Without a home for the school, Mesquita faced a roadblock.

TEARS I CRIED

“You would not know the tears I cried, and I was like, ‘God, is it going to happen for me’?” she shared.

But then, the couple got information about a building, and the first phone call they made, a door was immediately opened.

“We called one single person, somebody we had not even spoken to before, and when we called him he said, ‘Come and check me’. When we went there the first thing he said was, ‘What unnu want now?’ So we started laughing and then he said, ‘Okay, I guess church fail yuh, friends fail yuh’,” Mesquita said.

“So we told him what was happening to us and he just said, ‘Okay, I’m going to help you’.”

She continued, “It so happened that Kinder Kollege had to close down permanently because of the devastating effect of COVID-19, and that is the building he offered us and we took it. All now I can’t believe it.”

HOME-LIKE SETTING

Future Scholars Childcare and Preschool, operating under the motto ‘A Foundation for the Future’, offers a wide range of services for children aged three months to five years old. It offers day care service during regular hours and 24-hour service on request, along with extracurricular activities such as green tech club, home skilz club, and tiny innovators club, among others.

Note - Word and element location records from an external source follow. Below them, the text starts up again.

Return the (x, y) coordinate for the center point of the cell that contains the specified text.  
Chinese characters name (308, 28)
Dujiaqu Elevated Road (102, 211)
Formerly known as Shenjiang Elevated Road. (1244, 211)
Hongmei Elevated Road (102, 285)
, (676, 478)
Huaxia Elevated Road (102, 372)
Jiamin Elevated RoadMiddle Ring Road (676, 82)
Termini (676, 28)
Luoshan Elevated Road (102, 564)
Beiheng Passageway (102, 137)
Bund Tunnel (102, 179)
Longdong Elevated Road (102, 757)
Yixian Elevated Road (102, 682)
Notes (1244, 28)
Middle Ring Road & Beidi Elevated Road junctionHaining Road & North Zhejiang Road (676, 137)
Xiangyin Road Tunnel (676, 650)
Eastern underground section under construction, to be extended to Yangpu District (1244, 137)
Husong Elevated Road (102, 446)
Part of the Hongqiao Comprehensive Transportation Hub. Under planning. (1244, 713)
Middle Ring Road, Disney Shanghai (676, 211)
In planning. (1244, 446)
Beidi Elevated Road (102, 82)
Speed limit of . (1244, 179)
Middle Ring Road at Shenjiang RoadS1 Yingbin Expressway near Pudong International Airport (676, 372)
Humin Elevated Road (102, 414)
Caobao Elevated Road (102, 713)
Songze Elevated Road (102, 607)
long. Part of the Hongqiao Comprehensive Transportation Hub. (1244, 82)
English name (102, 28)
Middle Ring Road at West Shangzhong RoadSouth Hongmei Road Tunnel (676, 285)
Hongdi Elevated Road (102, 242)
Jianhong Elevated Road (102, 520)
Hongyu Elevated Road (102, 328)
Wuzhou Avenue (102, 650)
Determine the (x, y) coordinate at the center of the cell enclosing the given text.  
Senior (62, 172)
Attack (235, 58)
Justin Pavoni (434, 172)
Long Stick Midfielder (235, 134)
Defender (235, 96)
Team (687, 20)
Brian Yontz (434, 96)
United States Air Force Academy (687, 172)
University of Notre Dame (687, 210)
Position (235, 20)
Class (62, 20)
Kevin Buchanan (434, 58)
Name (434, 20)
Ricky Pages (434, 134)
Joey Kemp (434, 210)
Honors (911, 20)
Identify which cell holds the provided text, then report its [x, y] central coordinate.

Services also include assistance to remedial students, private tutoring, and reading classes.

“It’s a home-like setting, as we provide breakfast, lunch and dinner,” Mesquita said. “We also groom the children’s hair and even wash their clothes where necessary, without charging extra, as we know sometimes it’s difficult for parents to pay attention to grooming, especially with certain types of jobs. I just want to see the kids happy.”

Mesquita said with the grace of Almighty God, it has been her passion and determination to succeed, backed by support from her husband Andre, who she describes as her source of inspiration and an energy battery that has made her dream a reality.